No segundo disco deles, “Aggravation”, está a definitiva versão tonelada de “Radioactivity”, do Kraftwerk, como que marcando o reencontro do progressivo e do heavy metal.
A revitalização do hardcore, aqui – como nos casos do Fugazi e Nomeansno – se dá movida a guitarras de verdade.
E o terrorismo satânico do Cop Shoot Cop, cujo aparato – um par de baixos, sampler e quinquilharias de ferro e aço à guisa de percussão – é, por si só, a antítese de metal padrão?
Na trincheira étnica, as miscigenações que não podem ser omitidas são o carrossel holandês do Urban Dance Squad (que substitui os teclados convencionais por um DJ e cujo guitarrista Van Barneveld é tido por Vernon Reid, do Living Colour, como o melhor do planeta), o gospel segundo o power trio King’s X (em que harmonias vocais dos Fab Four convivem com arranjos high-tech), além do Dan Reed Network, o definitivo combo multiracial (um nativo havaiano, um cafuso, um índio, um negro e um branco).
Os dados estão lançados.
Agora é esperar para que tantas variantes – ecléticas, ousadas e totalmente irreverentes – possam prover ao rock a senha que lhe permitirá continuar incendiando o novo milênio, mesmo porque a diversidade de propostas das bandas de metal que enveredam pelo “crossover” (mistura de estilos muitas vezes excludentes) parece não ter fim.
A seguir, um breve sumário das novidades do gênero, em que a inovação e a extravagância comparecem de igual para igual.
Afghan Whigs – Possível inspiração para os membros do Comando Vermelho.
Greg Dulli (vocais) e Rick McCollum (guitarra) dividiam uma cela na prisão de Ohio, e foi lá que resolveram formar o grupo.
Para completar a gangue, chamaram John Curley (“além de baixista, ele era um ótimo traficante de maconha”, garantem) e o baterista Steve Earle.
Enveredando por hilários crossovers soul-metal, eles lançaram “Big Top Hallowen” (88), “Up In It” (90), “Congregation” (91), “Gentlemen” (93), “Black Love” (96) e “1965” (98).

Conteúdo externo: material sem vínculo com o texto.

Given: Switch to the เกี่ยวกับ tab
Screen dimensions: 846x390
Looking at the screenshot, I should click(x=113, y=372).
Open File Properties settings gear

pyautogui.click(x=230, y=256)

Limbo Maniacs – O que distingue os Maniacs do Red Hot Chili Peppers?
Dentre as dezenas de bandas que pululam em São Francisco, seguindo os passos de Flea & companhia, e mesclando rock e funk, há algo em que eles diferem: a inversão da dosagem dos ingredientes.
Ou seja, no caso dos Maniacs o rock é que é apenas um tempero a mais que eles acrescentam à massa funk, chupada de George Clinton, James Brown et caterva.
O álbum “Stinky Grooves” está mais para Minneapolis do Prince do que para o thrash radical da costa oeste.
Gore – Eles vêm da pequenina Venlo, na Holanda, e vertem uma sonoridade tão extrema que chega a abismar-se no absurdo.
Comportamento anômalo: suas composições não possuem solos, ou nem mesmo letras – embora todos os discos lançados pelo trio, com destaque para o primeiro “Hart Gore”, incluem encartes com letras(!), na verdade manuais de peversão sexual.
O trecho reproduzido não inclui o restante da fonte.